§ DATA EXTRACT
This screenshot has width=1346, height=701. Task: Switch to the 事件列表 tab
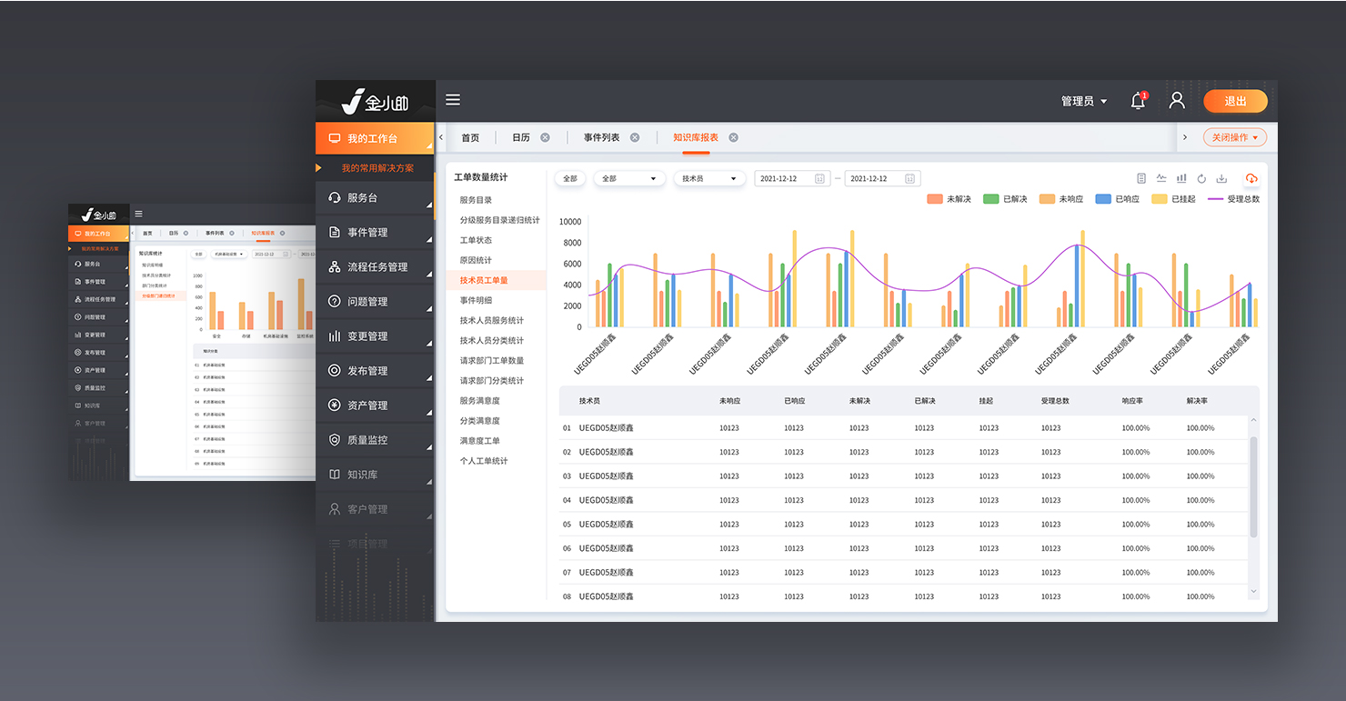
==
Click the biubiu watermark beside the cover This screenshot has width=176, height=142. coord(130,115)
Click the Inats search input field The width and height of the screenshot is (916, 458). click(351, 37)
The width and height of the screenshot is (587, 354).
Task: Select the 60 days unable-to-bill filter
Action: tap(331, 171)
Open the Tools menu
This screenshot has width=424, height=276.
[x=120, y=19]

§ WORK REQUEST
Each line in the entries above, starting at the line with "Click the biubiu" and ending at the line with "Open the Tools menu", is to be printed exactly, and only those lines.

§ YOUR SOLUTION
Click the biubiu watermark beside the cover This screenshot has width=176, height=142. coord(130,115)
Click the Inats search input field The width and height of the screenshot is (916, 458). click(351, 37)
The width and height of the screenshot is (587, 354).
Task: Select the 60 days unable-to-bill filter
Action: tap(331, 171)
Open the Tools menu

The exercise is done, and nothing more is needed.